The Bankruptcy Law Reforms Committee (2015) recommended a paradigm shift—a unified code prioritizing creditors' rights, time-bound resolution, and value maximization. Parliament enacted the IBC in May 2016, creating:

  • Institutional architecture: Insolvency and Bankruptcy Board of India (IBBI), National Company Law Tribunal (NCLT), Insolvency Professionals (IPs), and Information Utilities (IUs)
  • Corporate Insolvency Resolution Process (CIRP): Creditor-in-control mechanism with strict 180/270-day timelines
  • Waterfall mechanism for distribution prioritizing operational and financial creditors

Recent Developments

Resolution Outcomes

By March 2026, the IBC ecosystem demonstrated substantial achievements:

  • 1,419 successful resolutions unlocking ₹4 lakh crore for creditors at 95% of fair value and 167% of liquidation value
  • Pre-admission settlements in over 30,000 cases recovering ₹14 lakh crore, showcasing the Code's deterrent effect
  • Post-resolution performance: Resolved companies recorded 89% increase in sales and 131% rise in asset turnover, with market capitalization surging from ₹2.8 lakh crore to ₹9 lakh crore

Banking Sector Revival

The IBC catalyzed dramatic improvement in banking health:

  • Gross NPA ratio of scheduled commercial banks declined to 1% in September 2025 from a peak of 11.8% in 2017
  • Enhanced credit discipline with borrowers prioritizing repayment to avoid loss of control
  • Improved capital allocation efficiency in the financial system

Institutional Maturation

A robust ecosystem of over 3,500 registered Insolvency Professionals, specialized NCLT benches, and evolving jurisprudence has emerged, creating professional competencies in distress resolution.

Significance

Economic Impact

Credit culture transformation: The credible threat of losing control shifted India from a "debtor-friendly" to "creditor-respectful" regime, incentivizing timely repayment and reducing moral hazard.

Capital reallocation: Swift resolution freed assets trapped in unviable enterprises for redeployment to productive uses, enhancing overall economic efficiency.

Banking sector stability: NPA reduction restored lending capacity, supporting economic growth and financial stability.

Governance Improvements

Corporate accountability: Promoters face genuine consequences for mismanagement and default, strengthening corporate governance standards.

Transparency: Mandatory information disclosure and competitive bidding processes reduced opacity in distress situations.

Ease of Doing Business: India's ranking in "Resolving Insolvency" improved significantly in World Bank assessments.

Social and Employment Outcomes

Successful resolutions preserved going concerns, protecting employment and stakeholder interests better than liquidation alternatives.

Challenges

Procedural Delays

Average resolution time of approximately 2 years exceeds statutory timelines of 180/270 days due to:

  • Judicial capacity constraints at NCLT with insufficient benches and personnel
  • Litigation strategies by defaulting promoters seeking to delay proceedings
  • Complex approval processes requiring multiple regulatory clearances

Implementation Gaps

Operational creditor concerns: Small suppliers and workers often receive minimal recoveries in the waterfall distribution.

* The task
Write out the part of the Insolvency and Bankruptcy Code passage from "Banking sector stability: NPA" up to and including "World Bank assessments.", word for word.

* Dataset extract
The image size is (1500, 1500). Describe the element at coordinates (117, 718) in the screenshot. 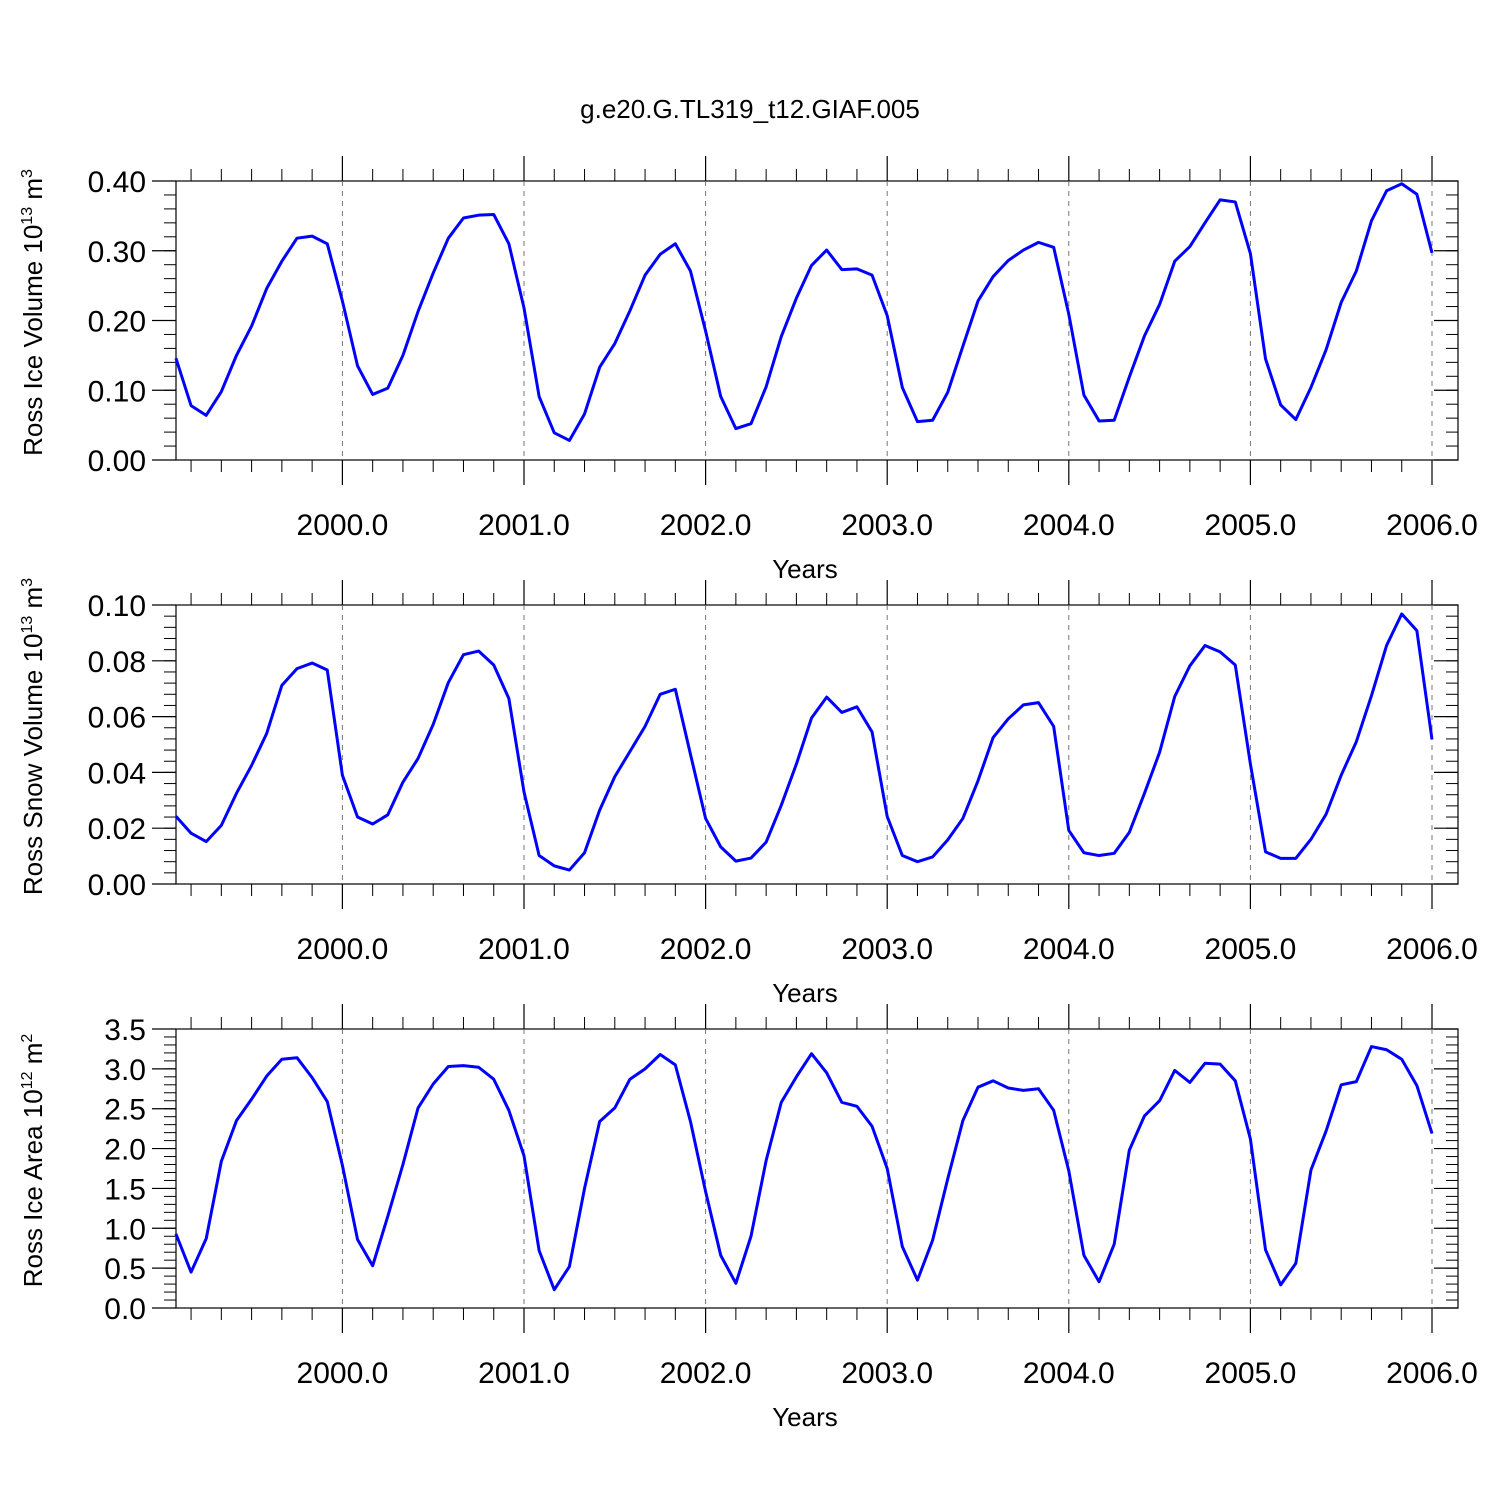

I see `y-tick-label: 0.06` at that location.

* Solution below
Banking sector stability: NPA reduction restored lending capacity, supporting economic growth and financial stability.

Governance Improvements

Corporate accountability: Promoters face genuine consequences for mismanagement and default, strengthening corporate governance standards.

Transparency: Mandatory information disclosure and competitive bidding processes reduced opacity in distress situations.

Ease of Doing Business: India's ranking in "Resolving Insolvency" improved significantly in World Bank assessments.